:: EXERCISE REQUIREMENTS ::
a. In the records, rewrite everything from "Task: Click the Location path text field" down to the end of the records, substituting "Help manual" for "Help guide" and keeping all else unchanged. Leave the pictures out.
b. Proceed with the piece on director disqualification after company insolvency from where it stops.

:: EXCERPTED TEXT ::
(begin)

95% of Directors of Insolvent Companies Avoid Disqualification

Many Directors assume that they will face an automatic ban from acting as a Director of another company when their existing company goes into Liquidation.

This is most definitely not the case.   The likelihood of a Director receiving a disqualification depends on a number of factors, relating to their conduct as Directors, and the reasons for the failure of the company.

As an Insolvency Practitioner (IP) advising a Director prior to insolvency proceedings,  commenting on the likelihood of the director being disqualified is particularly difficult, as the final decision to take action is within the remit of the Insolvency Service, and there may be issues that the IP is not initially aware of that are relevant to that decision.

In my experience, particularly for smaller cases, where the Directors have no history of previous Insolvencies, the chances of receiving a ban are fairly low.  However, my experience may be skewed by being based on too small a sample, i.e. my own case load.

In order to be able to offer Directors a clearer opinion on the matter, I decided to undertake some research using a larger sample set.  This proved to be relatively straightforward, as the necessary data was available online at Companies House.  I proceeded to collate the numbers for the total Company insolvencies, and total  Director Disqualifications for the United Kingdom, for the 5 year period to 31 March 2012, then analysed the two sets of figures.

The numbers in detail are shown in the table below.  These are reliable numbers as all the appointments and disqualifications for the period are recorded at Companies House.

There are some possible timing issues, in that a Liquidation in 2008 may lead to a disqualification in 2009, 2010, or even later.  The Insolvency Service have 2 years after the date of Liquidation to instigate proceedings.

But timing issues should even out over a five year period, therefore I consider the 5 year average is a reasonably accurate figure.

And that figure is 5.25%.  Effectively only one in twenty directors of companies that went into Liquidation, Administration or Receivership were disqualified from acting as a Director in the 5 year period to 31 March 2012.

Or in other words, there is almost a 95% probability of not being disqualified if your company is subject to formal insolvency proceedings.

It appears clear that for smaller cases in particular, where the company has failed for reasons outwith the control of the Directors, or as a result of management errors that are apparent with the benefit of hindsight, the risks of a disqualification are low.

For larger cases, where the debts are higher, and where there is evidence of serious misconduct, then the likelihood of the Insolvency Service taking action increases dramatically.

(end)

[Screenshot and document pointing data]
(begin)

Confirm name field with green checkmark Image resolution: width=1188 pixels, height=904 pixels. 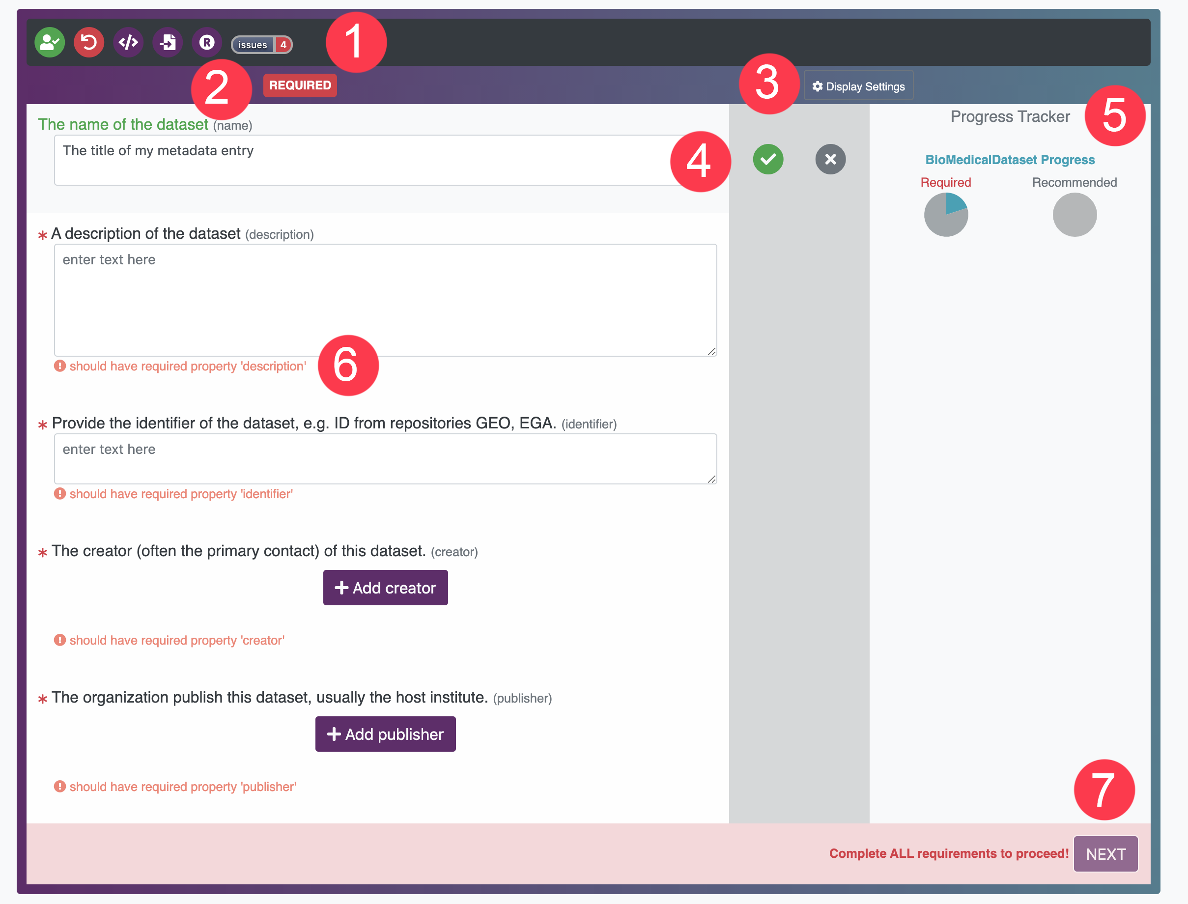click(768, 159)
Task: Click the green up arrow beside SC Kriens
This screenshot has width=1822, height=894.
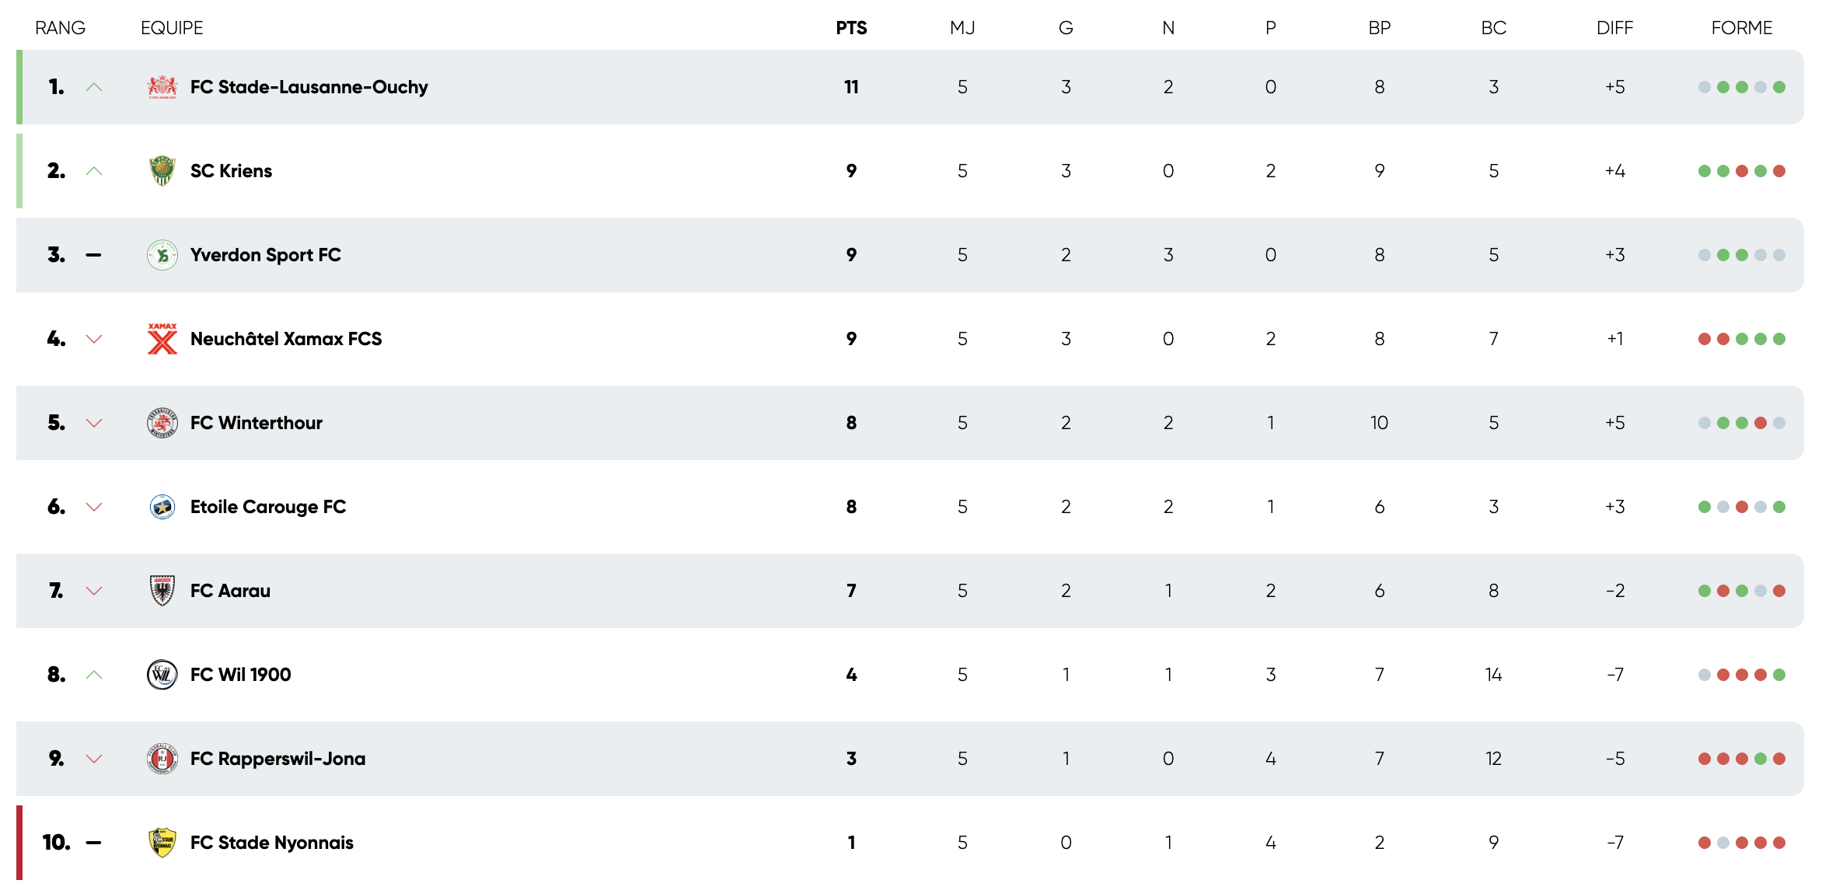Action: tap(94, 171)
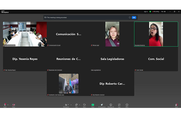The width and height of the screenshot is (181, 117).
Task: Open the More options menu
Action: click(127, 105)
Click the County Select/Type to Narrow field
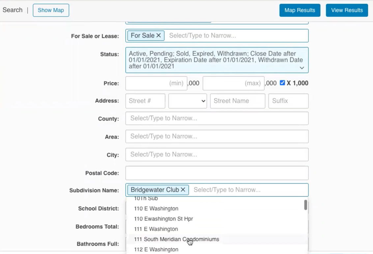This screenshot has width=373, height=254. coord(216,118)
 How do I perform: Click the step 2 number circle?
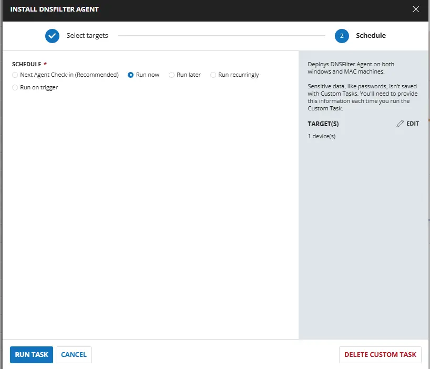(x=342, y=36)
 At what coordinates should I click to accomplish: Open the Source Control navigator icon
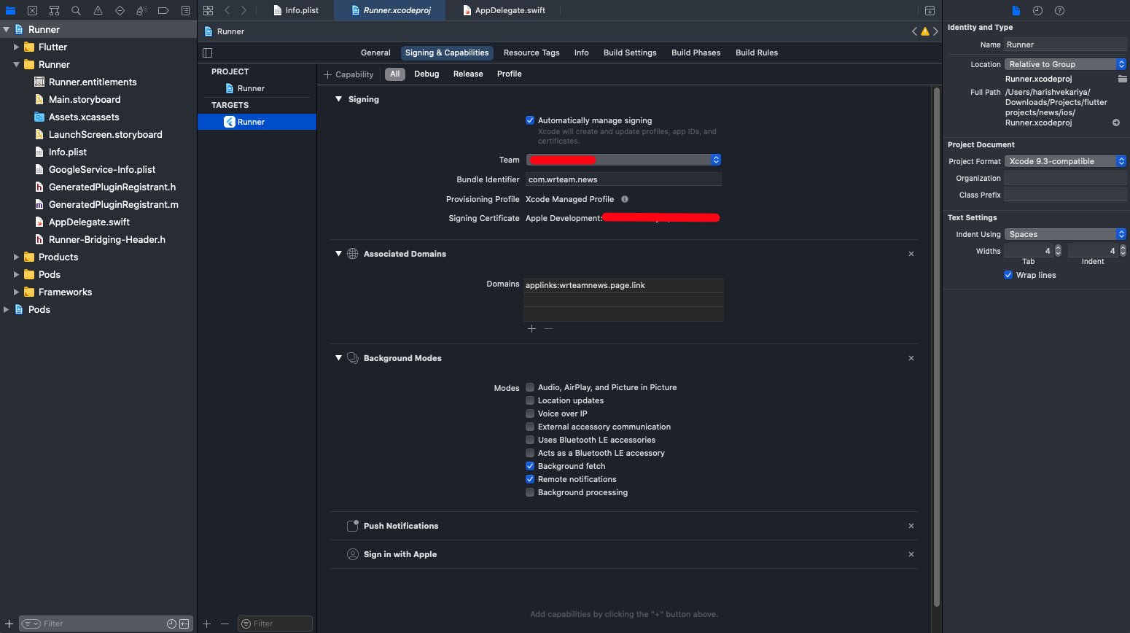[32, 10]
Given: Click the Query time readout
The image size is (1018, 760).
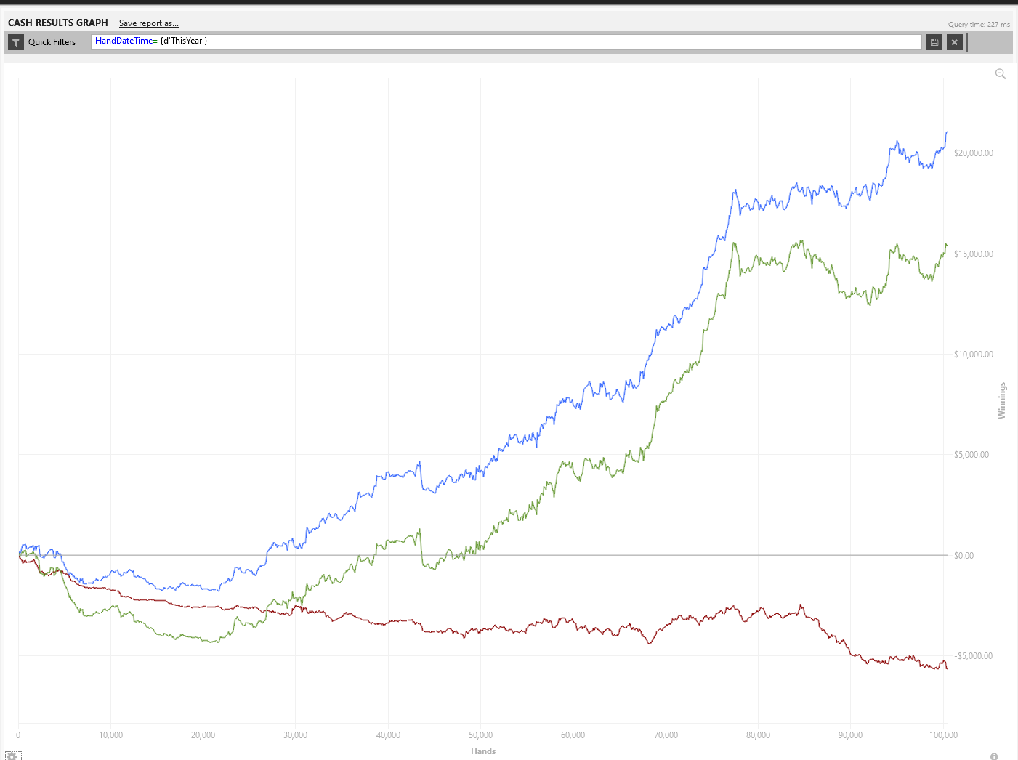Looking at the screenshot, I should point(978,24).
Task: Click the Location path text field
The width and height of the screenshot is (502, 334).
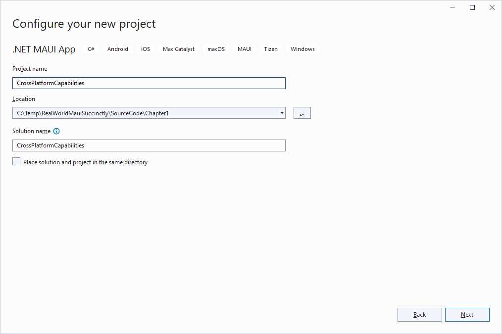Action: [x=144, y=113]
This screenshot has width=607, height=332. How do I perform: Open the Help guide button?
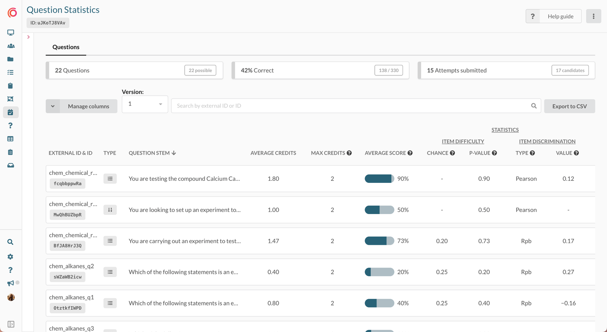(553, 16)
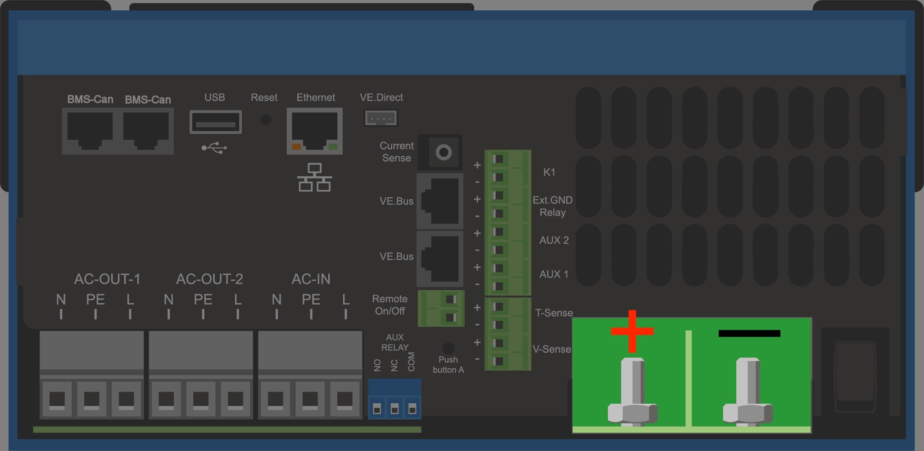
Task: Click the first BMS-Can port
Action: (x=91, y=131)
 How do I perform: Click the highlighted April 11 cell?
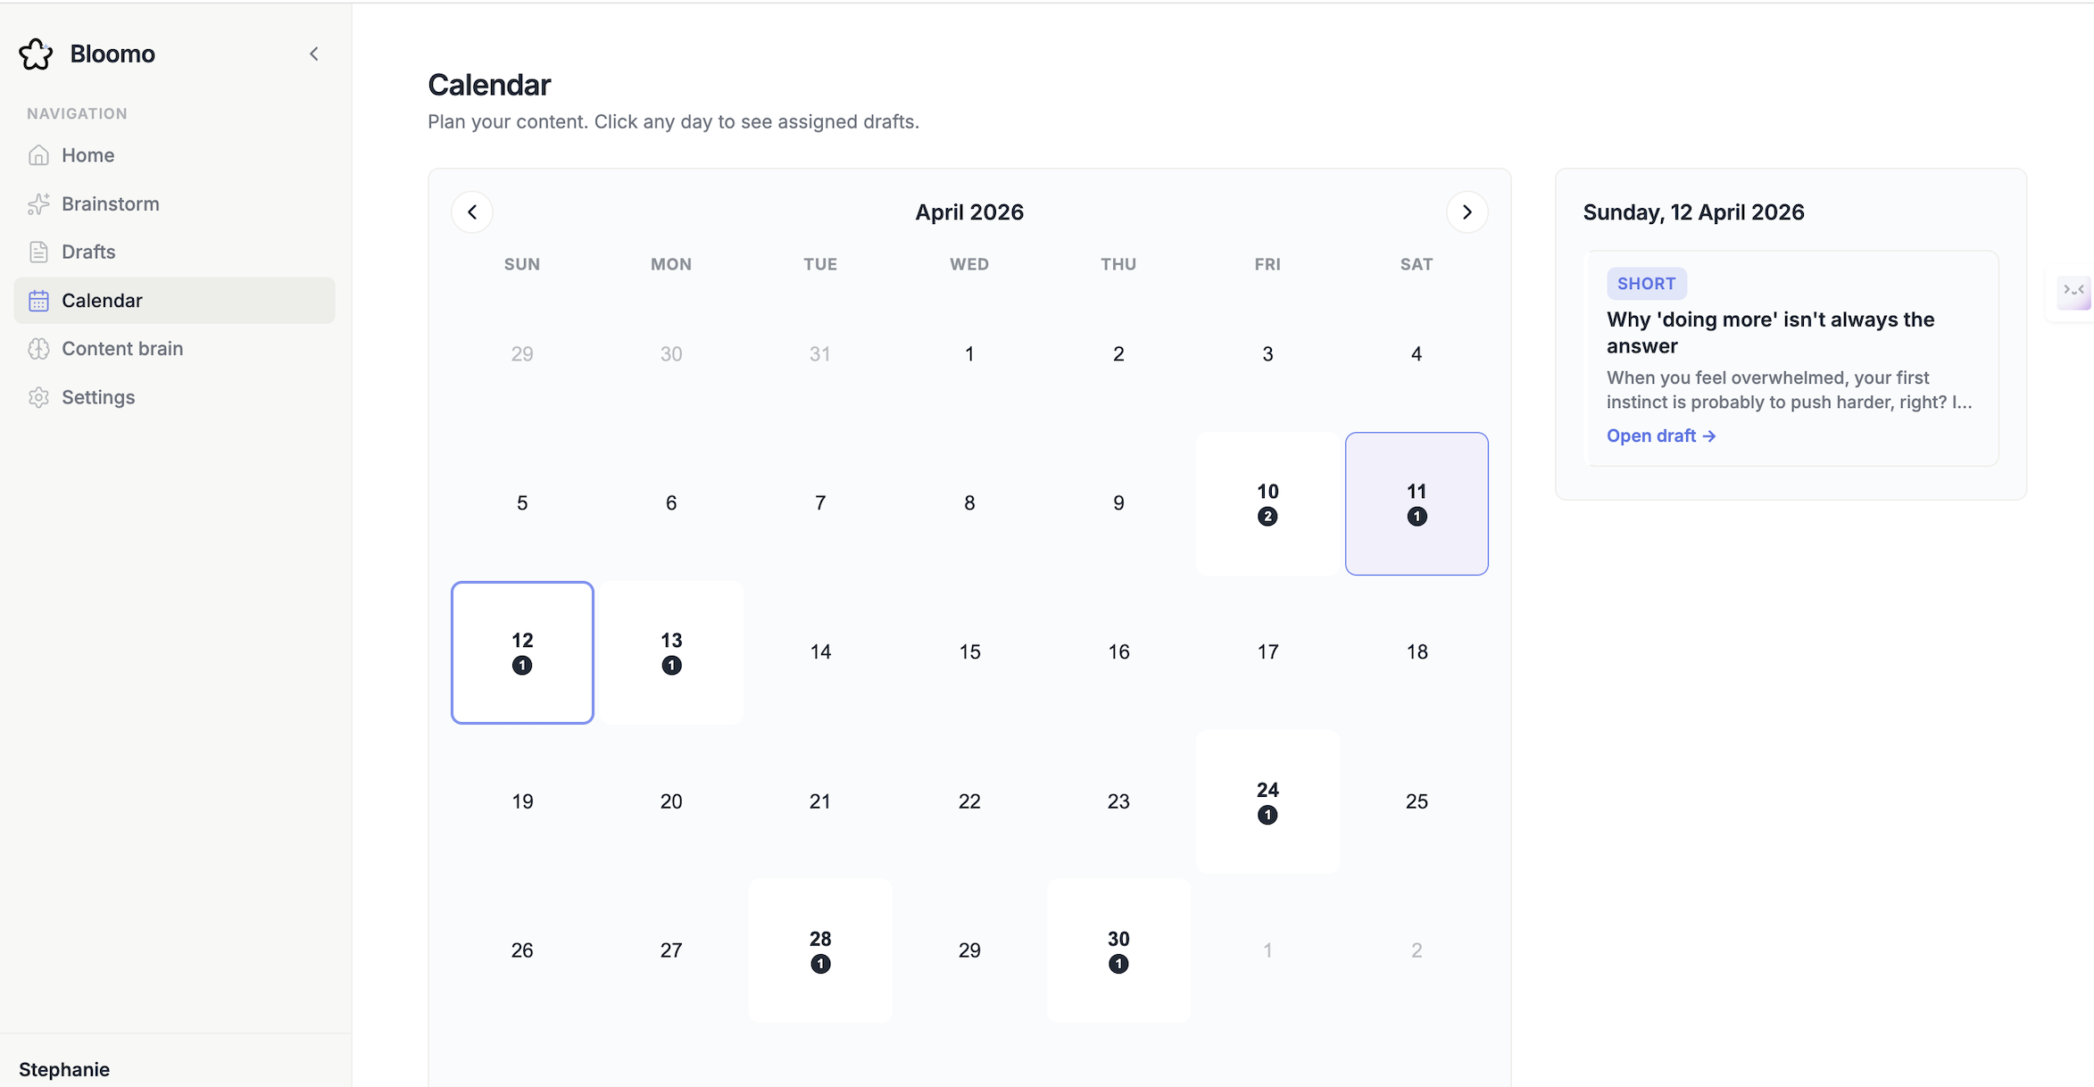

(end)

:: ANSWERS PROVIDED ::
a.
Task: Click the Location path text field
The width and height of the screenshot is (502, 334).
Action: [x=144, y=113]
This screenshot has width=607, height=332. How do I perform: Open the Help manual button?
(553, 16)
Task: Click the first BMS-Can port
Action: (x=91, y=131)
 How do I perform: Click the highlighted April 11 cell?

b.
The insolvency laws have been designed to promote a rescue culture, to support entrepreneurship and risk taking, to promote wealth creation and job creation.  These figures lend some support to the contention that the system is working fairly well. Directors are being given the opportunity to learn from their mistakes, and are not being prevented from having another go, or from being put off starting a business in the first place.

 

 

United Kingdom Corporate Insolvencies and Directors Disqualification Trends
(Source: http://www.companieshouse.gov.uk/about/pdf/companiesRegActivities2011_2012.pdf)
12 months to 12 months to 12 months to 12 months to 12 months to 5 year Total
31-Mar-08 31-Mar-09 31-Mar-10 31-Mar-11 31-Mar-12
Insolvent Liquidations 15,281 19,436 20,995 18,130 19,078 92,920
Receiverships 634 1,063 1,526 1,312 1,379 5,914
Administration 2,733 5,527 3,879 3,032 3,023 18,194
Total 18,648 26,026 26,400 22,474 23,480 117,028
Director Disqualifications
Insolvency Act 2000 Section 6 – By Undertaking * 885 888 1,152 1,162 1,147 5,234
Company Directors Disqualification Act 1986
Sections 2-5 (conviction of indictable offence) 191 198 196 214 223 1,022
Section 6 (unfit director of insolvent company) * 138 143 185 227 221 914
Section 8 (following BIS investigation) 22 23 10 12 6 73
Section 10 (wrongful trading) 0 0 0 0 0 0
Total 1,236 1,252 1,543 1,615 1,597 7,243
Insolvency Related Disqualifications * 1,023 1,031 1,337 1,389 1,368 6,148
Year on Year Disqualifications as a percentage of insolvencies 5.49% 3.96% 5.06% 6.18% 5.83%
Year on prior year Disqualifications as a percentage of insolvencies 5.53% 5.14% 5.26% 6.09%
Year on 2 years prior Disqualifications as a percentage of insolvencies 7.17% 5.34% 5.18%
Average annual percentage rate of Disqualification due to Insolvency 5.25%
Note:  CVA statistics excluded as there is no conduct report on Directors 466 609 781 750 767
CVA as percentage of total insolvencies 2.44% 2.29% 2.87% 3.23% 3.16%

 

UK Employment Law Debate – TUPE – Causes Job Losses

The current laws are very much in favour of the Employee, too much so.

Our laws have been devised to help employees, but they have gone to far, to the extent that this good intention has backfired and led to hundreds of thousands of jobs being lost that might otherwise have been saved.

How has this happened.?  As a result of draconian laws whereby small firms are faced with ruinous payments to make long serving employees redundant.

Long serving employees hold their employers to ransom, they never resign to move jobs, as they want to cash in on the “equity” in “their” jobs.  The longer serving, and often higher paid employees see a tax free windfall-payout as their right, and they are financially motivated not to resign, but to hold-out for a pay-off.

In the meantime, the hard-ppressed business need to cut costs to survive, but cannot afford to pay the redundancy costs to cut back on staff.  The preverse reult is that the business is forced into formal insolvency, i.e. for a Company, Liquidation or Administration, or for a sole trader, Personal Bankruptcy.

If the business could have cut back on some staff, the remaining jobs would have been saved.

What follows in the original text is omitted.